start
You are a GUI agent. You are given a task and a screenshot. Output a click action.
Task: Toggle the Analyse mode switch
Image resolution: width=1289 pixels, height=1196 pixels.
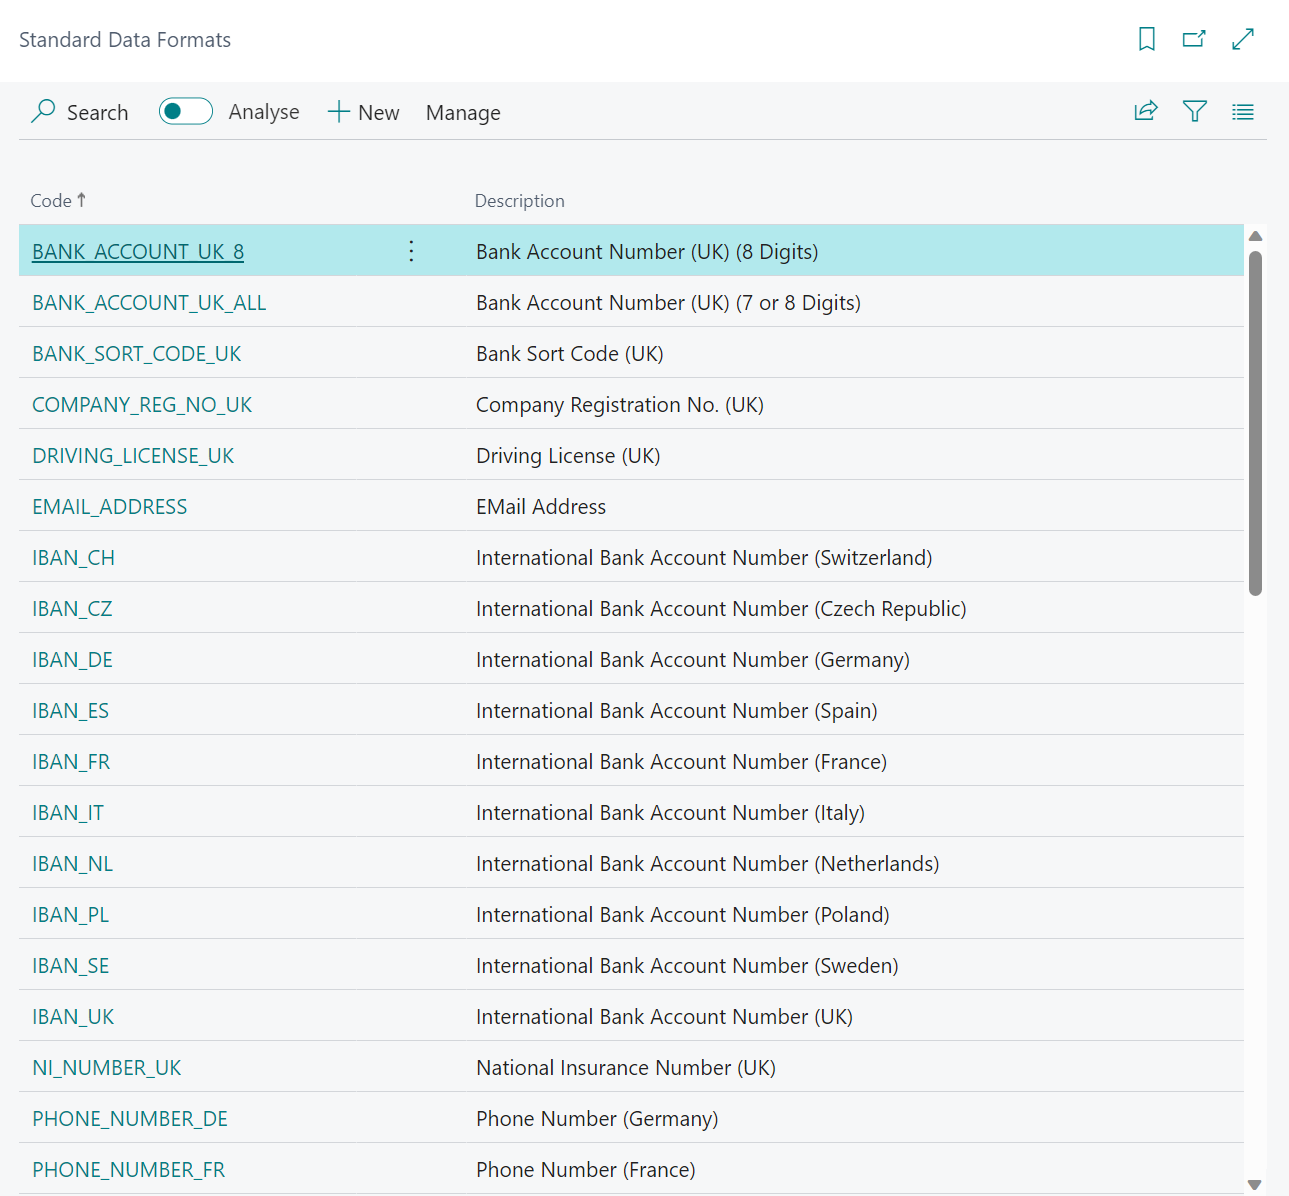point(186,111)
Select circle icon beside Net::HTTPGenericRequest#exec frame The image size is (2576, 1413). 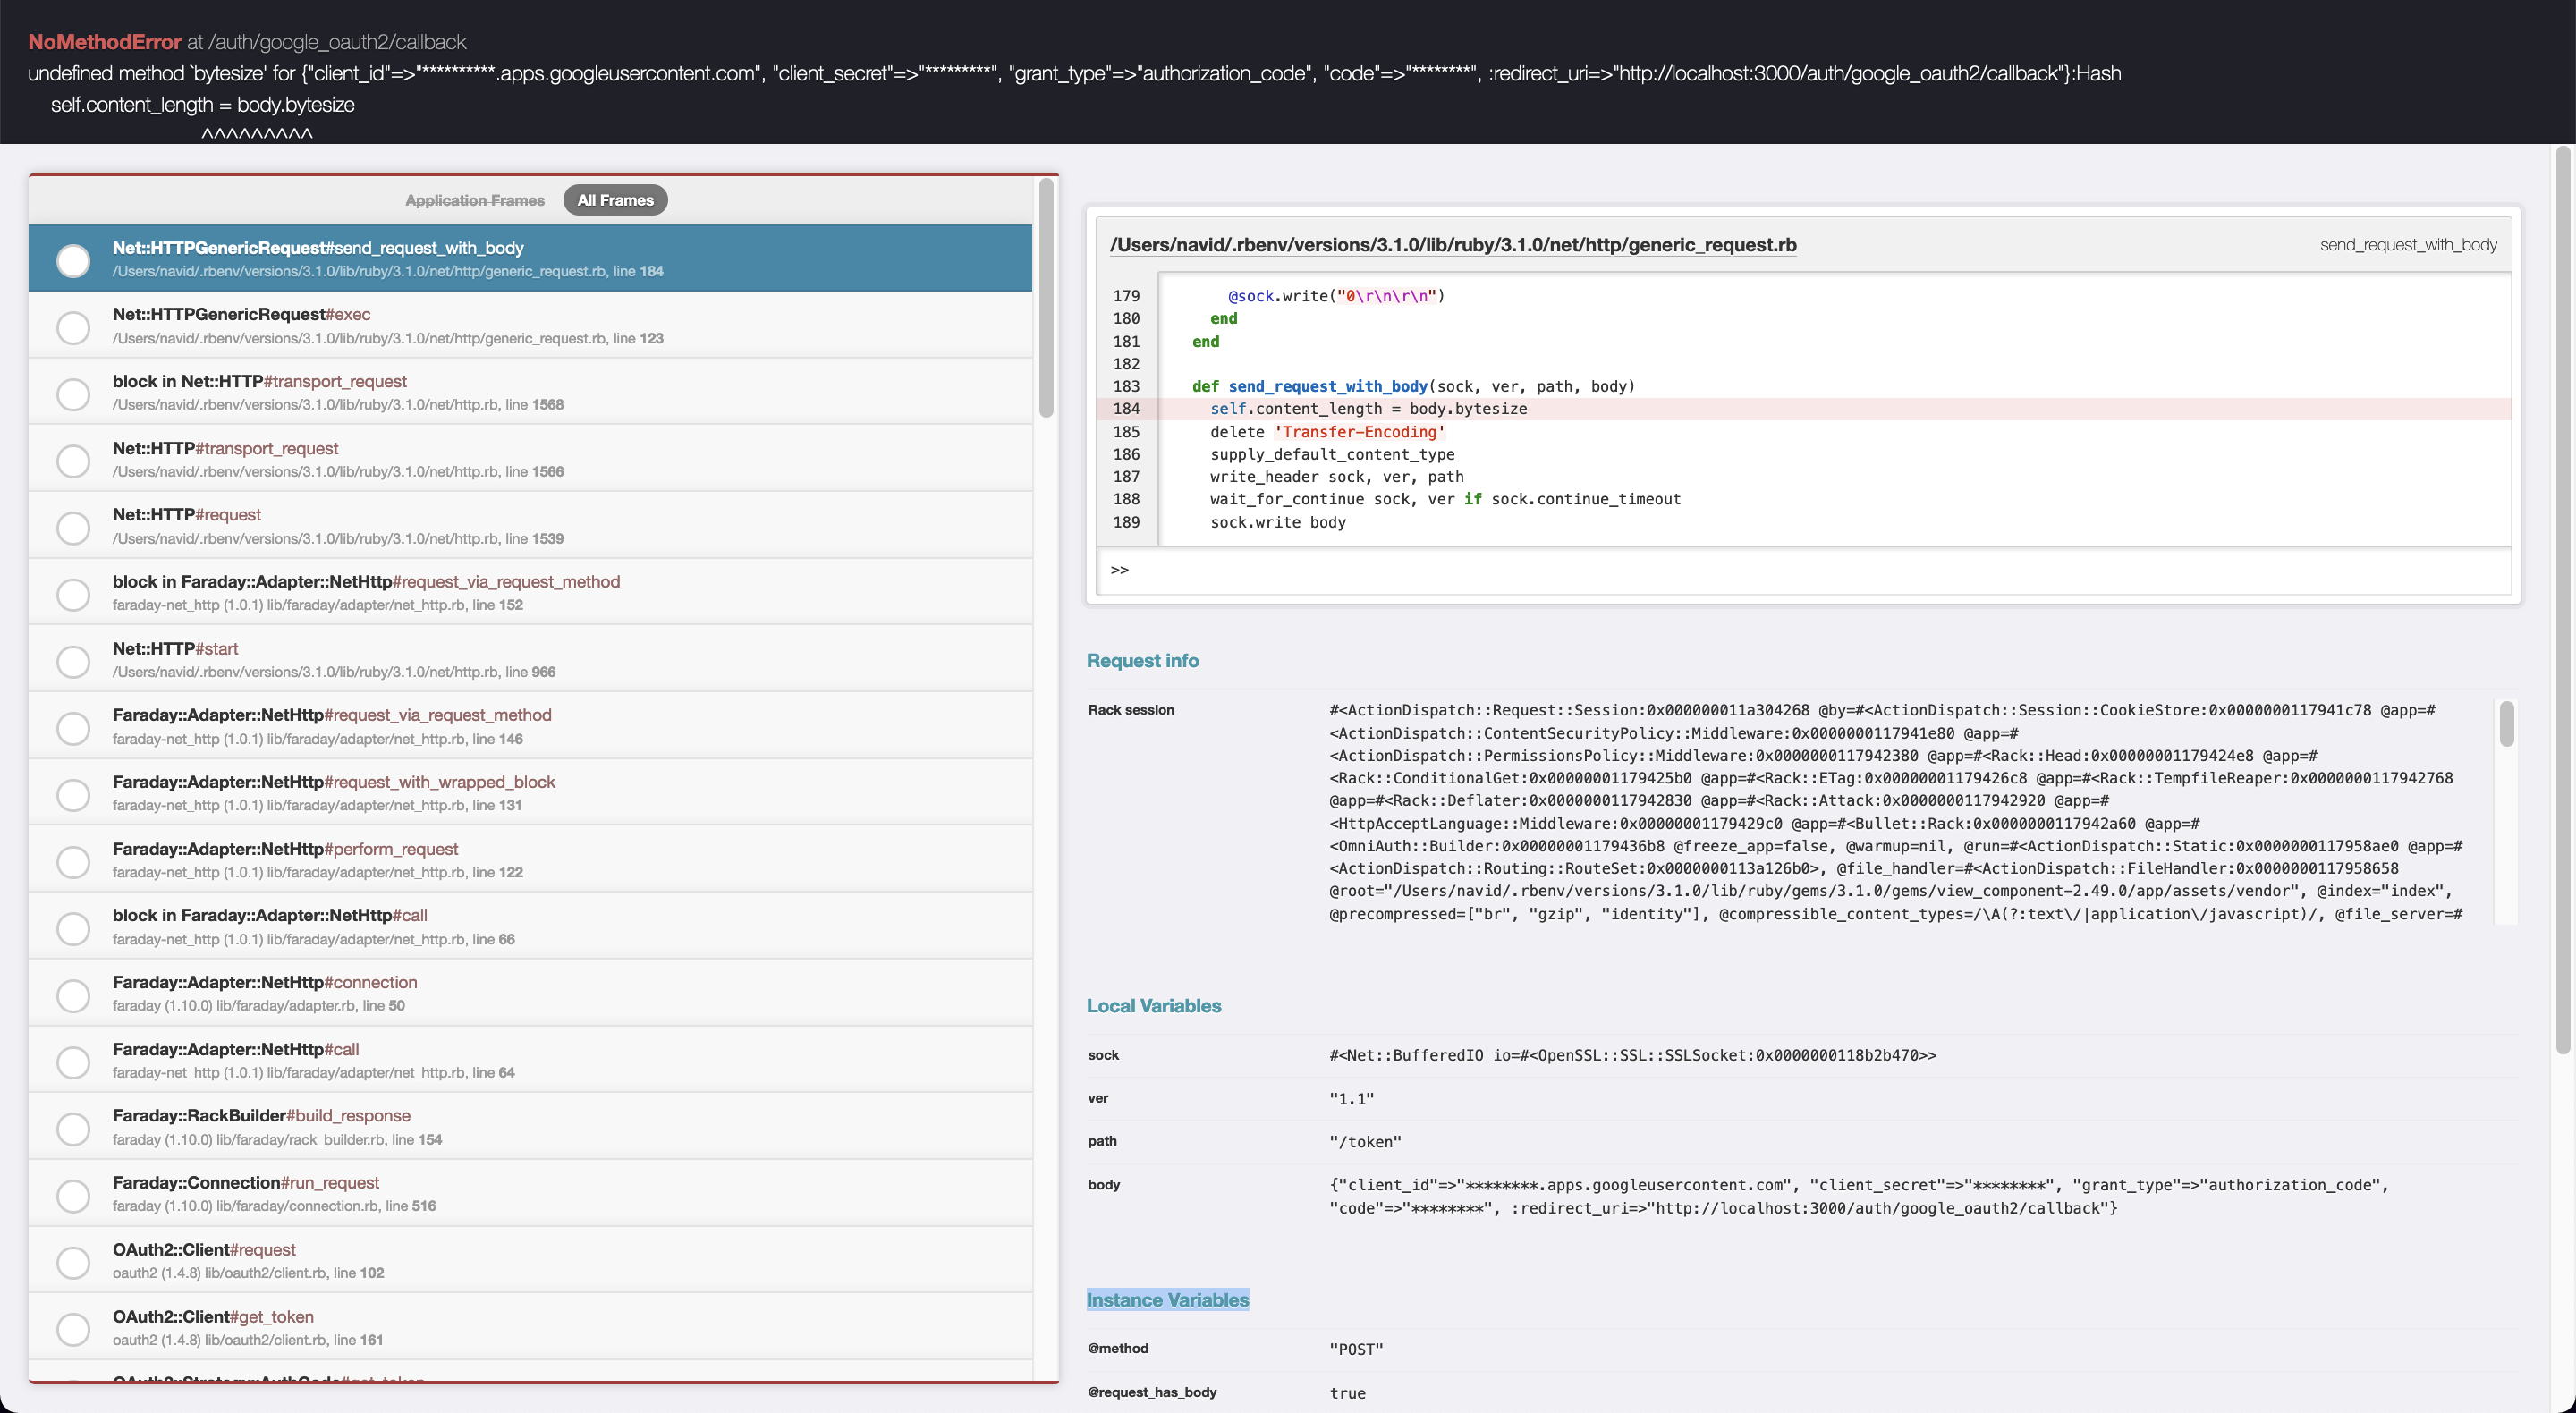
end
# DIRECTIONS
Format the lines of the data above as a Markdown table with the columns Row and Line, numbering each line and leaving out blank lines and the pictures.

# IN RESPONSE
| Row | Line |
|---|---|
| 1 | You are a GUI agent. You are given a task and a screenshot. Output a click action. |
| 2 | Task: Toggle the Analyse mode switch |
| 3 | Image resolution: width=1289 pixels, height=1196 pixels. |
| 4 | point(186,111) |
| 5 | Select circle icon beside Net::HTTPGenericRequest#exec frame The image size is (2576, 1413).  |